In 6601 Dorchester Investment Group, LLC v. United States, 3 the contractor's mistake was trusting a government agent without authority, interactions with whom could not generate an implied-in-fact contract. The contractor alleged that it was incentivized to participate as a landlord in a Department of Housing and Urban Development (HUD) housing voucher program targeted to veterans based on a Department of Veterans Affairs (VA) agent's promise to reimburse the contractor for any unpaid rent owed by, or apartment damage caused by, the veteran participants. Apparently the contractor actually did receive some such payments, and when they stopped, it sued in the U.S. Court of Federal Claims (COFC) based on an implied-in-fact contract. The COFC held the contractor failed to allege facts sufficient to establish that there was any meeting of the minds with the government, and even had there been, the contractor failed to establish that the individual with whom the contractor communicated had actual authority to bind the government or that any reasonable inference could have been made that the agent had implied actual authority. Furthermore, any government agreement to reimburse the contractor on behalf of the veteran participants in the HUD program would have directly contravened the express regulation of that program in several respects. Again, relying on an implied contract with the government is never where a company should aim to be. The best practice is to verify that the official has actual authority to contract and agree to the terms, and to document the agreement in writing.

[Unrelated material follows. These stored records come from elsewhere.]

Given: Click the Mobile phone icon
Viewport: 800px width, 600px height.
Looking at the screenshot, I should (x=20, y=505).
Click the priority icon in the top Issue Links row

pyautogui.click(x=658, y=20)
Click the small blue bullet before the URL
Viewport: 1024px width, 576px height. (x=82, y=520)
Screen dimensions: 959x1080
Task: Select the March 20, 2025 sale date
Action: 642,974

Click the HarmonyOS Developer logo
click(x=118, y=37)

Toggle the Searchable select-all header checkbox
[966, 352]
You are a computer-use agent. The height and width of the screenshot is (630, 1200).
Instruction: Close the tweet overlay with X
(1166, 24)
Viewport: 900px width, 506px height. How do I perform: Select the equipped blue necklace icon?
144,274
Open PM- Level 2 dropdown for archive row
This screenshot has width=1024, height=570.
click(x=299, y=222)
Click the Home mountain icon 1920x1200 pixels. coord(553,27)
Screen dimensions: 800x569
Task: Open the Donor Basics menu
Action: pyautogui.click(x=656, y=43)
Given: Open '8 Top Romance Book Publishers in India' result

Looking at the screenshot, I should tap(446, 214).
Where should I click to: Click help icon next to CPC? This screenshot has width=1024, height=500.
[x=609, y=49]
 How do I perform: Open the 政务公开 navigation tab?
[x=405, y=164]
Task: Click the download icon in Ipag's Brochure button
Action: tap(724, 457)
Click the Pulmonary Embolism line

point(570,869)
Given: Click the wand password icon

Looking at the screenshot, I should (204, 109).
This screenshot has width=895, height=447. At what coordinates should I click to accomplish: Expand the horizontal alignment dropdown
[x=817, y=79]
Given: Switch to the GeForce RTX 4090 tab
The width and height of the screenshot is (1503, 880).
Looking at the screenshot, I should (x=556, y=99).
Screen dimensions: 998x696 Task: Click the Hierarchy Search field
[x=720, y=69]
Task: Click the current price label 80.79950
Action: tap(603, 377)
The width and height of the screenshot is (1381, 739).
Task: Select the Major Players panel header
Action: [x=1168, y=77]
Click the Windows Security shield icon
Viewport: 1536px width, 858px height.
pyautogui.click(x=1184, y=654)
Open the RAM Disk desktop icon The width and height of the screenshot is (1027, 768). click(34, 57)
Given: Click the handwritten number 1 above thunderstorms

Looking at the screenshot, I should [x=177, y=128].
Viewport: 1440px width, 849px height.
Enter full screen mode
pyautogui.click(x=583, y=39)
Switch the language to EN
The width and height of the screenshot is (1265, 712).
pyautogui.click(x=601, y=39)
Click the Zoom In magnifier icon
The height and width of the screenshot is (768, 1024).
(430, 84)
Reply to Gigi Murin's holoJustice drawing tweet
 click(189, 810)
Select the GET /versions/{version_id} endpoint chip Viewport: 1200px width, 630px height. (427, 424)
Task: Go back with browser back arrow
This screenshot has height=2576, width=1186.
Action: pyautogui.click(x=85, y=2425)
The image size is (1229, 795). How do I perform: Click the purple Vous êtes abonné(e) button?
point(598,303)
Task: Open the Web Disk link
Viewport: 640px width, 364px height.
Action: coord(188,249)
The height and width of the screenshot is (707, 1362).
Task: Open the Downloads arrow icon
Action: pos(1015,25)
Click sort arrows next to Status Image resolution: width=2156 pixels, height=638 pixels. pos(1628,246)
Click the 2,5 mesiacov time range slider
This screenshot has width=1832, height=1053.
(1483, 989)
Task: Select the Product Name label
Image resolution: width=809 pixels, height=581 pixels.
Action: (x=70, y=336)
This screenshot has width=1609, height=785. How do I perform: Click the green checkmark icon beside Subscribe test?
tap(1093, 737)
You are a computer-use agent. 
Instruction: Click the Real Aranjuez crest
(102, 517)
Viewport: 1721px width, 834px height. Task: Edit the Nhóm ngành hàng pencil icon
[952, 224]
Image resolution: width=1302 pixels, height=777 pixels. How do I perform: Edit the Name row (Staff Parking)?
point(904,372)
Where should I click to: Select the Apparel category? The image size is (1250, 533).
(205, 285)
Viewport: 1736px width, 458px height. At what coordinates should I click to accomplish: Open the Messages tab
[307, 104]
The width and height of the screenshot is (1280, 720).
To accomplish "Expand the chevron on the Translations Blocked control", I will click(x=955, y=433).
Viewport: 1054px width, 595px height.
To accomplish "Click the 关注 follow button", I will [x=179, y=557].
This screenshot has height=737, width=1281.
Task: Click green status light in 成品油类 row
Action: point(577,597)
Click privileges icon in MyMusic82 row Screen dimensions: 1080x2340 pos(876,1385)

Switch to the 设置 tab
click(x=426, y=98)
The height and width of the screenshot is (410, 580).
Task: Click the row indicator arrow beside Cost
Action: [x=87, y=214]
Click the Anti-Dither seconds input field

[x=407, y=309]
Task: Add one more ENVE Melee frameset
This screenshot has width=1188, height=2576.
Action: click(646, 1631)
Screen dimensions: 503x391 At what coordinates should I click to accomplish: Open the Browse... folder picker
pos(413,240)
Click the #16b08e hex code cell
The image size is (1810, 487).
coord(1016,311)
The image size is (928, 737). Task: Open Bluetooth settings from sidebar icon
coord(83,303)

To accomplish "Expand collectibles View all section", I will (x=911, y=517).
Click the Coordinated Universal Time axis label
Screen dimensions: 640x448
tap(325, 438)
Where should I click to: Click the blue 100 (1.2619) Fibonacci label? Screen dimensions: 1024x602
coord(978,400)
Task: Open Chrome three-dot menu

Garden Stat[ute Of Limitations]: "[G]ood Luck Exploring The Infinite Abyss"
The CDA's six-year statute of limitations4 can prove devastating when contractors fail to timely assert their claims. Even worse when that failure results from legitimate confusion regarding when a claim accrues. Three dueling statute of limitations decisions in the second half of 2021, two finding a contractor's claims untimely and the other reaching the opposite result, tease out the intricacies of this doctrine. These cases reinforce that the central inquiry is when a contractor could bring its claim under the specific factual circumstances'a contractor may be reasonable to wait to file in some circumstances but cannot bide its time in others.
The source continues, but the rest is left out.